● **Gespeicherte Einträge**

▼

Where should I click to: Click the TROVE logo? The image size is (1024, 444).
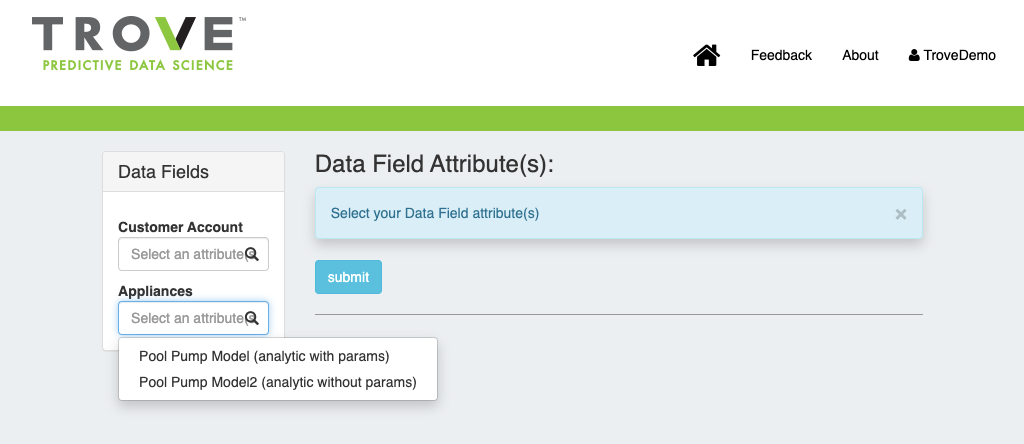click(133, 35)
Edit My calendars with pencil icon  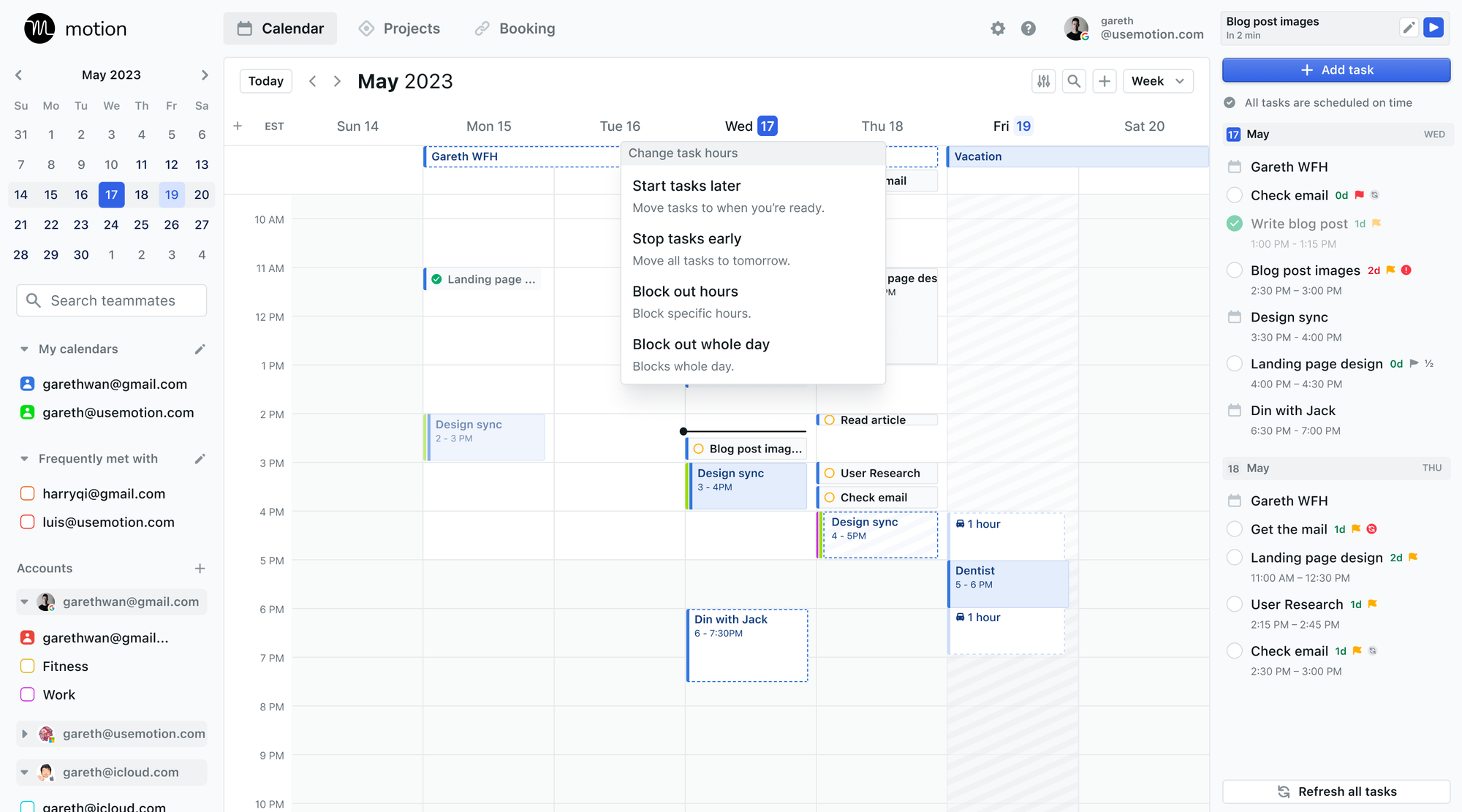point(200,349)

▲
▼

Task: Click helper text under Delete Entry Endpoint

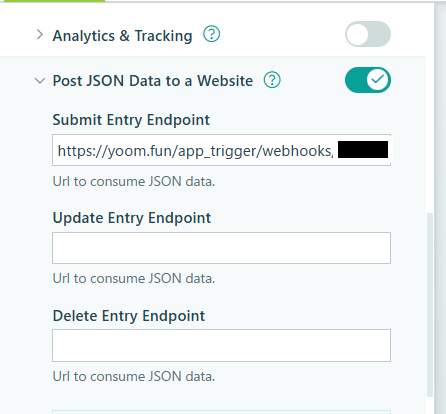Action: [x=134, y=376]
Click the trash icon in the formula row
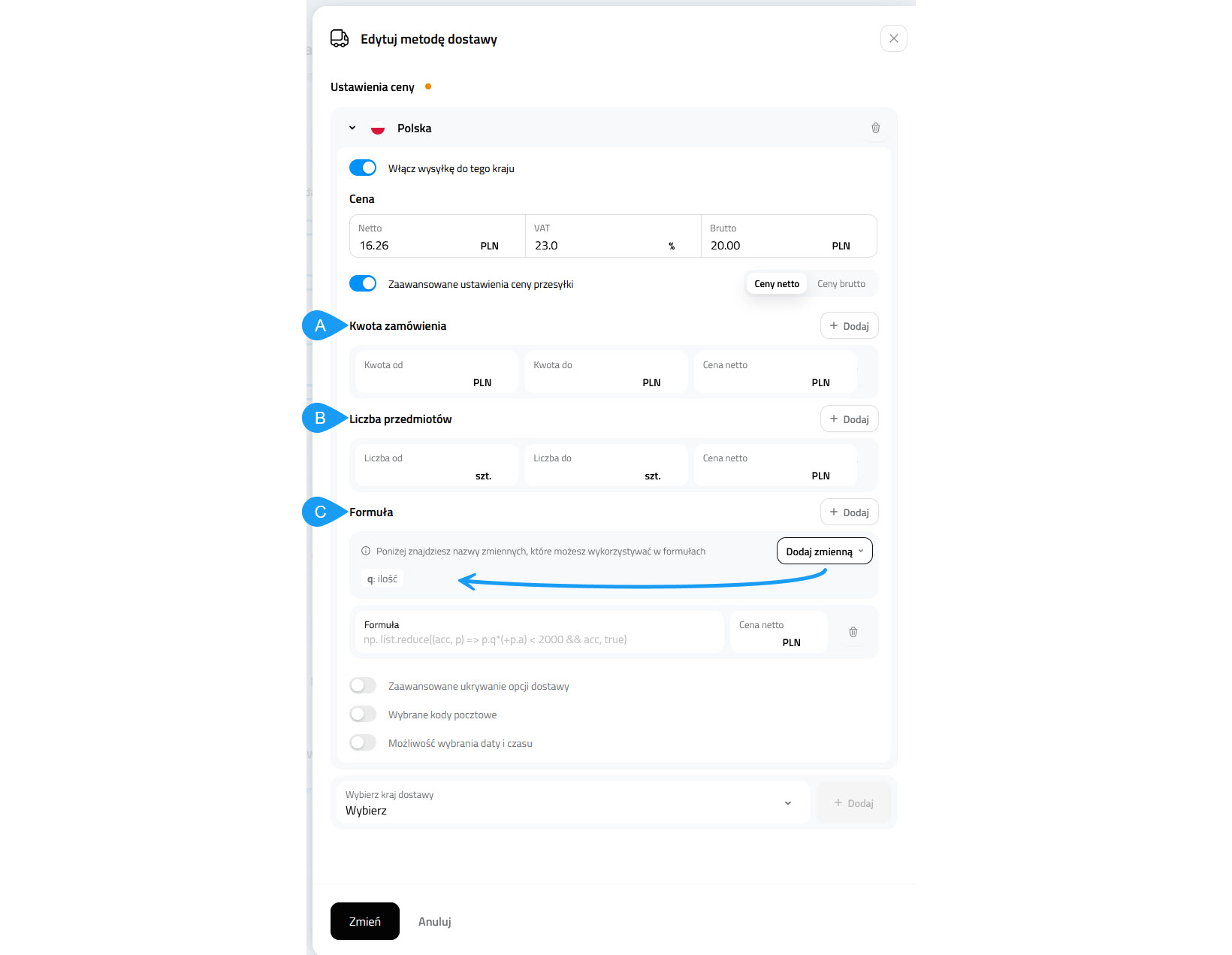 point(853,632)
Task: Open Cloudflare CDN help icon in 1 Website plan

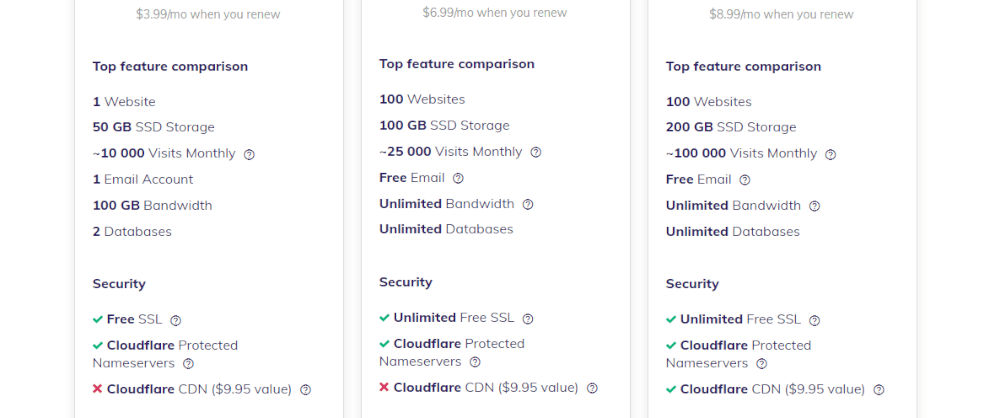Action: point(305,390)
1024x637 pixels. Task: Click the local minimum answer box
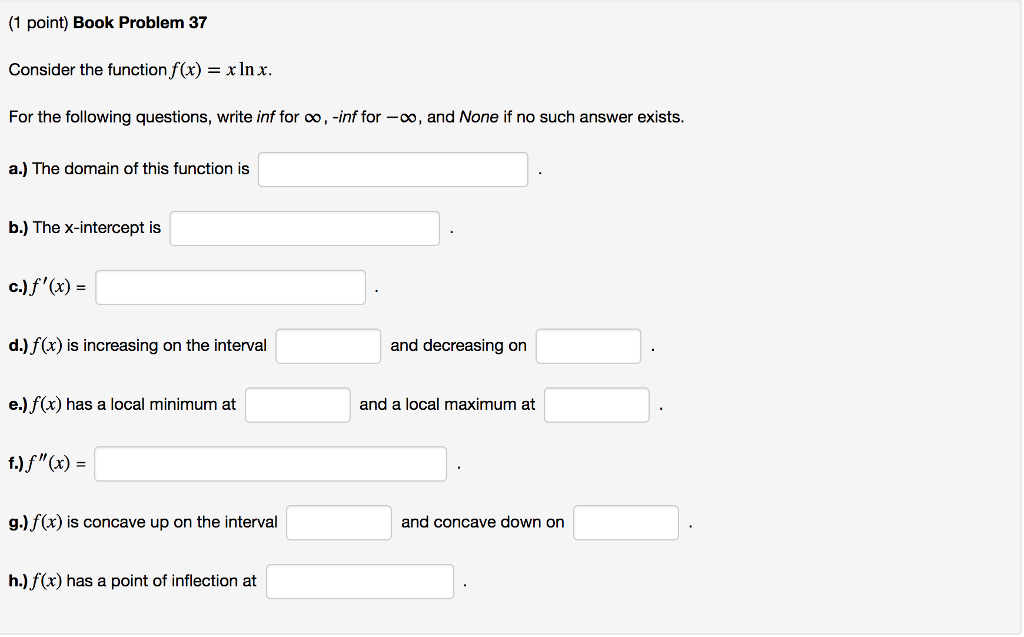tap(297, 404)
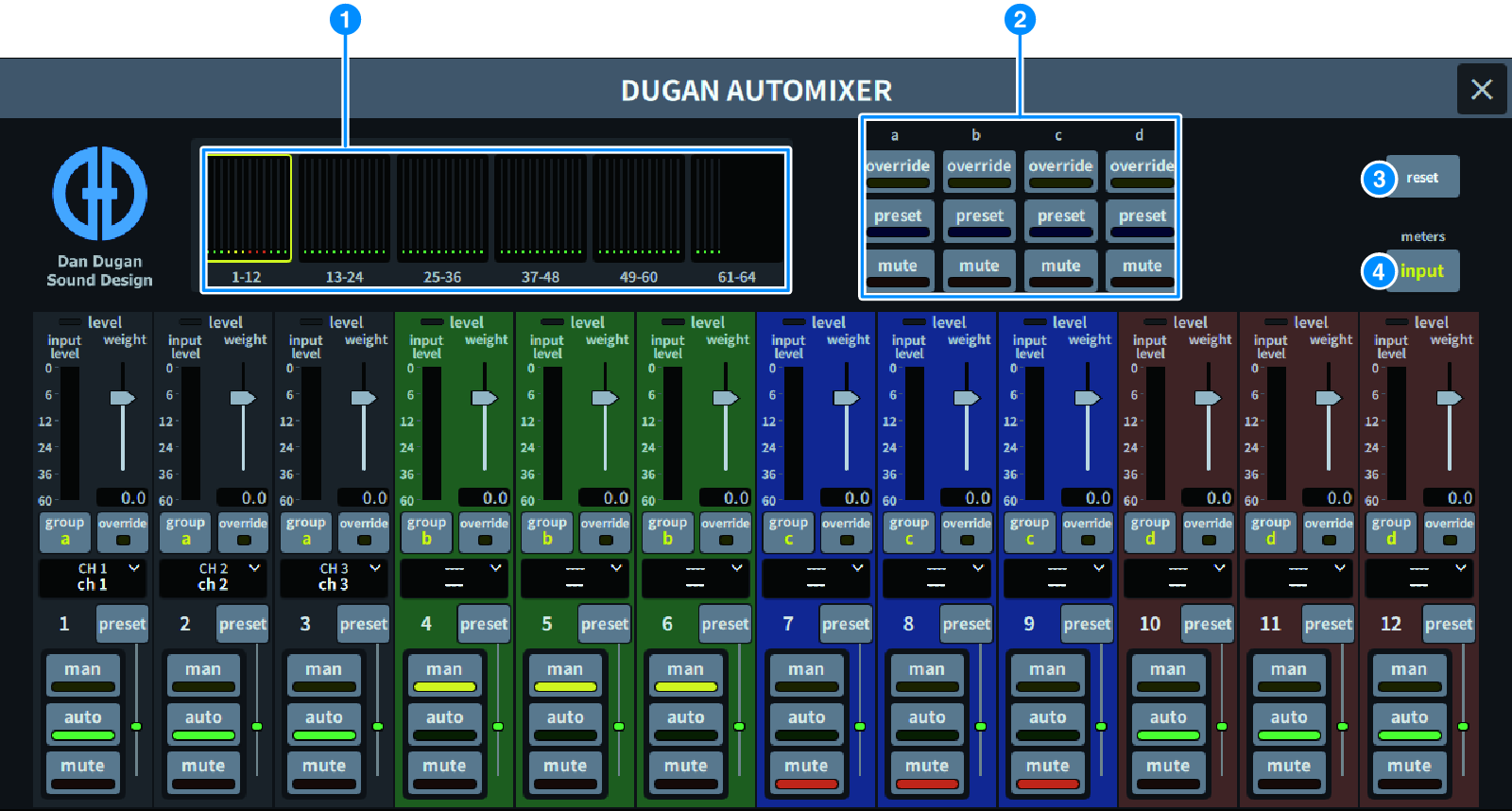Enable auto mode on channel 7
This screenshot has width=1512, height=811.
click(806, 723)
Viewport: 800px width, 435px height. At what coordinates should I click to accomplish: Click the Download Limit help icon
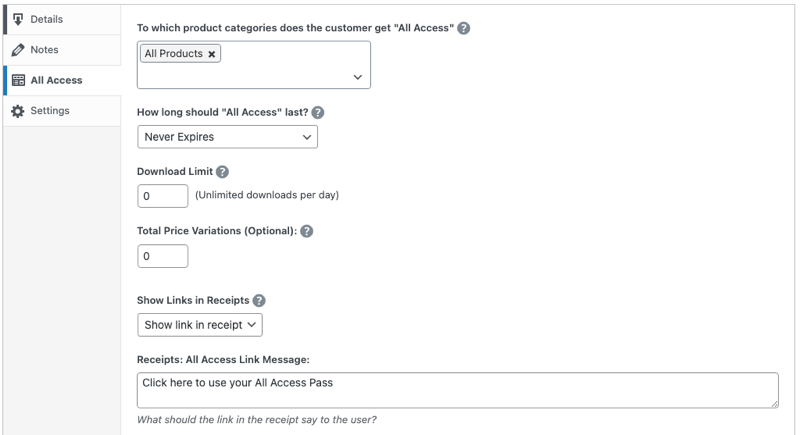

▲

● **Aufgabe**
Zitieren Sie aus den Einträgen oben die Zeilen ab der Zeile mit „Click the trash icon in the formula row“ bis einschließlich der Zeile mit „click(806, 723)“ wortgetreu. Lassen Sie die Bilder dabei weg.

● **Lösung**
Click the trash icon in the formula row
 point(853,632)
Task: Open Cloudflare CDN help icon in 1 Website plan

Action: point(305,390)
1024x637 pixels. Task: Click the local minimum answer box
tap(297, 404)
Enable auto mode on channel 7
This screenshot has width=1512, height=811.
click(806, 723)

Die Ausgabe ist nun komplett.